* [TASK DESCRIPTION] Return each record word for word and omit the pictures.

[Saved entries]
§
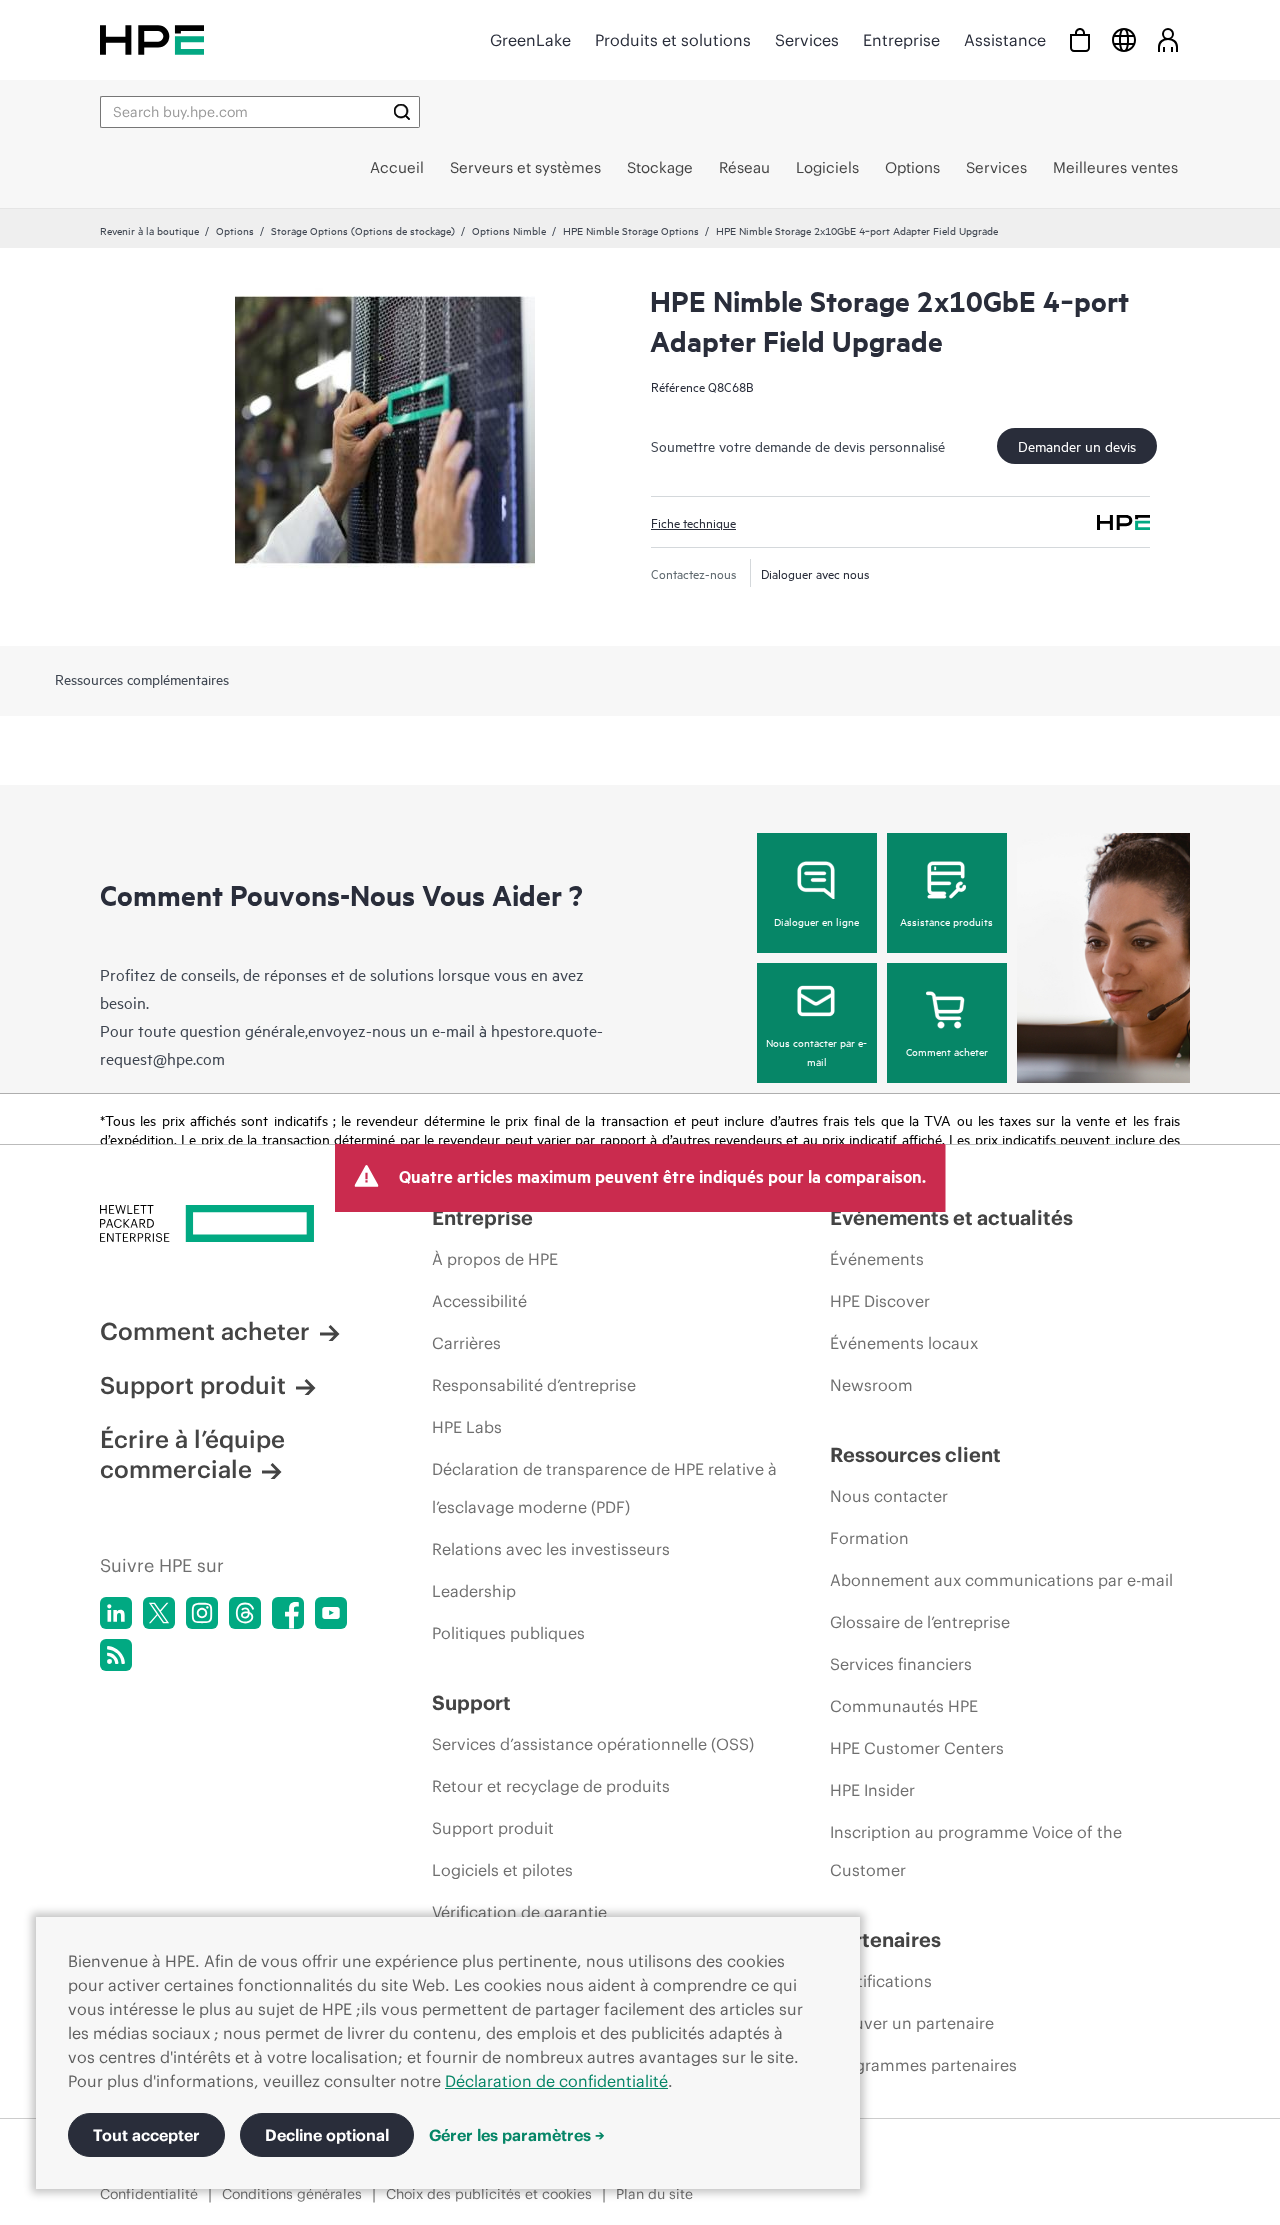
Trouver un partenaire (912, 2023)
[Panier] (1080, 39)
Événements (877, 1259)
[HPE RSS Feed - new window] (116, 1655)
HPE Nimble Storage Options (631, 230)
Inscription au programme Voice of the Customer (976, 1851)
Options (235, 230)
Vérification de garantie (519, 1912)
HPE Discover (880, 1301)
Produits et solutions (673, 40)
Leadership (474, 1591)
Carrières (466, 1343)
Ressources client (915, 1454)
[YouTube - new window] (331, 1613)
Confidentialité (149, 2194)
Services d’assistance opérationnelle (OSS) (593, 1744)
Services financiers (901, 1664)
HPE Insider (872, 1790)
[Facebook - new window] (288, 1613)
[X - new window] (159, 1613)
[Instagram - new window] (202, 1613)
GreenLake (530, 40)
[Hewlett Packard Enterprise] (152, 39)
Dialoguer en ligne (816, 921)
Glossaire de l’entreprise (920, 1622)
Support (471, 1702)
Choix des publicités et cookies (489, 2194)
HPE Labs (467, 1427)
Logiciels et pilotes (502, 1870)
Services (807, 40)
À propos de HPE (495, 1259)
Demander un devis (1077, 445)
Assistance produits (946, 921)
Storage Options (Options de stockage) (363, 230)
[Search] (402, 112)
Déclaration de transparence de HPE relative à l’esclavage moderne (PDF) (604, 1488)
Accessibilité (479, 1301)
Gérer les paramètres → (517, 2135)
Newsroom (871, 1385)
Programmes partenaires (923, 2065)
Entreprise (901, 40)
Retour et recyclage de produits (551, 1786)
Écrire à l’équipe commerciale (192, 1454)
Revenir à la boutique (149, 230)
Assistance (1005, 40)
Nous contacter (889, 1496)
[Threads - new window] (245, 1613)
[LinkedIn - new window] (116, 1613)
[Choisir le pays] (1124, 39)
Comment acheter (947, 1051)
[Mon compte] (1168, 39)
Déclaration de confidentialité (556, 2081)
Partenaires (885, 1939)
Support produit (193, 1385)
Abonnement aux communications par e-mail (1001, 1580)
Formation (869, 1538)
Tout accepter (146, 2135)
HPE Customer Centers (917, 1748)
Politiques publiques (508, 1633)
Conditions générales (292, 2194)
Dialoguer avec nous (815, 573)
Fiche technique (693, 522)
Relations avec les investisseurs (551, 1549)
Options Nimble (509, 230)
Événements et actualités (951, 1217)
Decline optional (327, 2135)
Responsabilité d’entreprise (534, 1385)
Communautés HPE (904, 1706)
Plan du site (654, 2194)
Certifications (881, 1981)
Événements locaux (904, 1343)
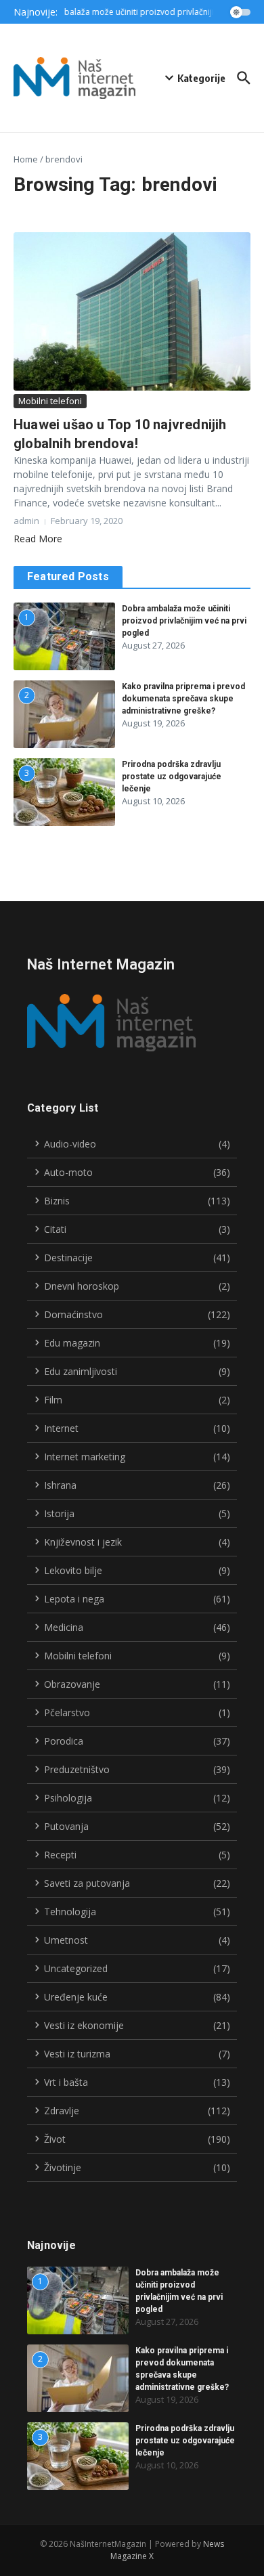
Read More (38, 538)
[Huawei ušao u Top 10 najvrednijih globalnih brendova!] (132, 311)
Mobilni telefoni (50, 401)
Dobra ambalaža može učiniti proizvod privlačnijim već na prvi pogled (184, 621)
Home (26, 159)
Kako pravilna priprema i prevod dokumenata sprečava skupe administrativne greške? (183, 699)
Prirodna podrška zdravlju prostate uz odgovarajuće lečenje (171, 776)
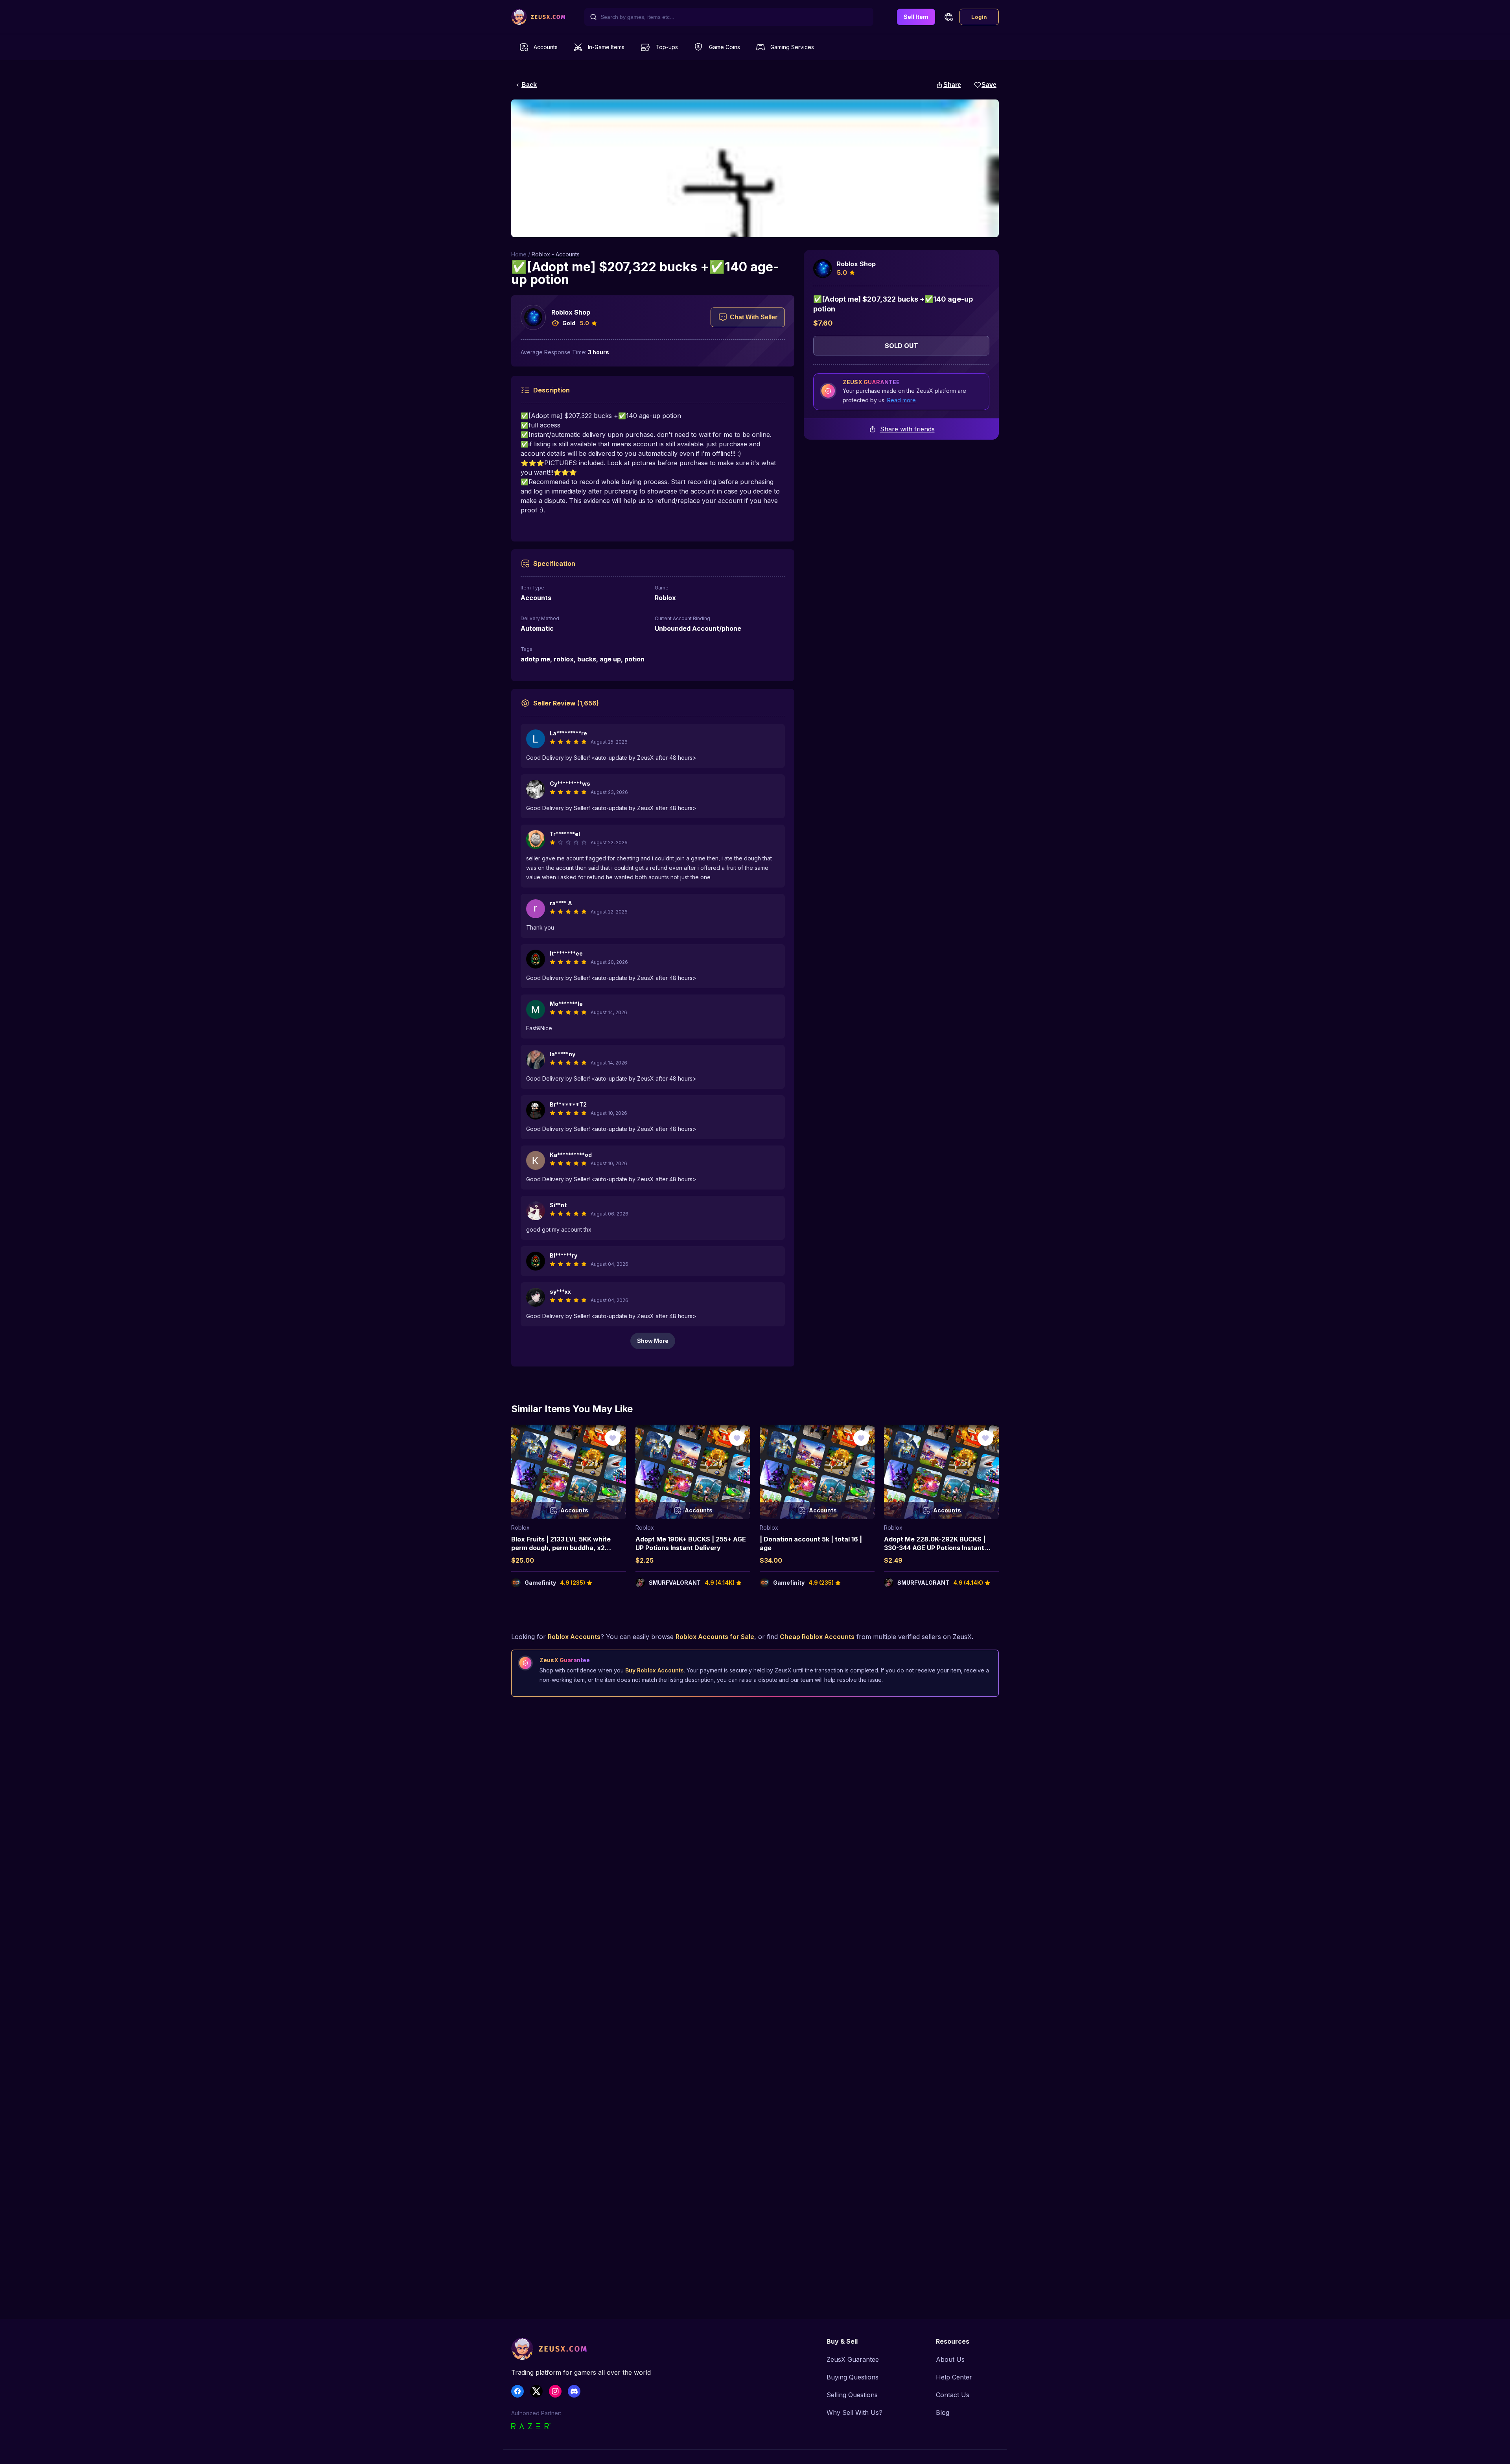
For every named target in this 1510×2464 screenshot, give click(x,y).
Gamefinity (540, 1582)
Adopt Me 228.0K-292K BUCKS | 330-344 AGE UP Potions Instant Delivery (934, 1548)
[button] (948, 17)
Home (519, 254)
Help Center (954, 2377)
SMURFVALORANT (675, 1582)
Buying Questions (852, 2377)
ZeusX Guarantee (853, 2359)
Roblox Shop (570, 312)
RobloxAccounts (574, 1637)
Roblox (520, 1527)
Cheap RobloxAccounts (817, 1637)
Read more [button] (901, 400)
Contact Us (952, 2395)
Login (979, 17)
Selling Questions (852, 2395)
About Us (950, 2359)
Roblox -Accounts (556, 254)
§
* [WRITTEN SOLUTION]
Trouver un partenaire (912, 2023)
[Panier] (1080, 39)
Événements (877, 1259)
[HPE RSS Feed - new window] (116, 1655)
HPE Nimble Storage Options (631, 230)
Inscription au programme Voice of the Customer (976, 1851)
Options (235, 230)
Vérification de garantie (519, 1912)
HPE Discover (880, 1301)
Produits et solutions (673, 40)
Leadership (474, 1591)
Carrières (466, 1343)
Ressources client (915, 1454)
[YouTube - new window] (331, 1613)
Confidentialité (149, 2194)
Services d’assistance opérationnelle (OSS) (593, 1744)
Services financiers (901, 1664)
HPE Insider (872, 1790)
[Facebook - new window] (288, 1613)
[X - new window] (159, 1613)
[Instagram - new window] (202, 1613)
GreenLake (530, 40)
[Hewlett Packard Enterprise] (152, 39)
Dialoguer en ligne (816, 921)
Glossaire de l’entreprise (920, 1622)
Support (471, 1702)
Choix des publicités et cookies (489, 2194)
HPE Labs (467, 1427)
Logiciels et pilotes (502, 1870)
Services (807, 40)
À propos de HPE (495, 1259)
Demander un devis (1077, 445)
Assistance produits (946, 921)
Storage Options (Options de stockage) (363, 230)
[Search] (402, 112)
Déclaration de transparence de HPE relative à l’esclavage moderne (PDF) (604, 1488)
Accessibilité (479, 1301)
Gérer les paramètres → (517, 2135)
Newsroom (871, 1385)
Programmes partenaires (923, 2065)
Entreprise (901, 40)
Retour et recyclage de produits (551, 1786)
Écrire à l’équipe commerciale (192, 1454)
Revenir à la boutique (149, 230)
Assistance (1005, 40)
Nous contacter (889, 1496)
[Threads - new window] (245, 1613)
[LinkedIn - new window] (116, 1613)
[Choisir le pays] (1124, 39)
Comment acheter (947, 1051)
[Mon compte] (1168, 39)
Déclaration de confidentialité (556, 2081)
Partenaires (885, 1939)
Support produit (193, 1385)
Abonnement aux communications par e-mail (1001, 1580)
Formation (869, 1538)
Tout accepter (146, 2135)
HPE Customer Centers (917, 1748)
Politiques publiques (508, 1633)
Conditions générales (292, 2194)
Dialoguer avec nous (815, 573)
Fiche technique (693, 522)
Relations avec les investisseurs (551, 1549)
Options Nimble (509, 230)
Événements et actualités (951, 1217)
Decline optional (327, 2135)
Responsabilité d’entreprise (534, 1385)
Communautés HPE (904, 1706)
Plan du site (654, 2194)
Certifications (881, 1981)
Événements locaux (904, 1343)
Read More (38, 538)
[Huawei ušao u Top 10 najvrednijih globalnih brendova!] (132, 311)
Mobilni telefoni (50, 401)
Dobra ambalaža može učiniti proizvod privlačnijim već na prvi pogled (184, 621)
Home (26, 159)
Kako pravilna priprema i prevod dokumenata sprečava skupe administrativne greške? (183, 699)
Prirodna podrška zdravlju prostate uz odgovarajuće lečenje (171, 776)
For every named target in this 1510×2464 screenshot, give click(x,y).
Gamefinity (540, 1582)
Adopt Me 228.0K-292K BUCKS | 330-344 AGE UP Potions Instant Delivery (934, 1548)
[button] (948, 17)
Home (519, 254)
Help Center (954, 2377)
SMURFVALORANT (675, 1582)
Buying Questions (852, 2377)
ZeusX Guarantee (853, 2359)
Roblox Shop (570, 312)
RobloxAccounts (574, 1637)
Roblox (520, 1527)
Cheap RobloxAccounts (817, 1637)
Read more [button] (901, 400)
Contact Us (952, 2395)
Login (979, 17)
Selling Questions (852, 2395)
About Us (950, 2359)
Roblox -Accounts (556, 254)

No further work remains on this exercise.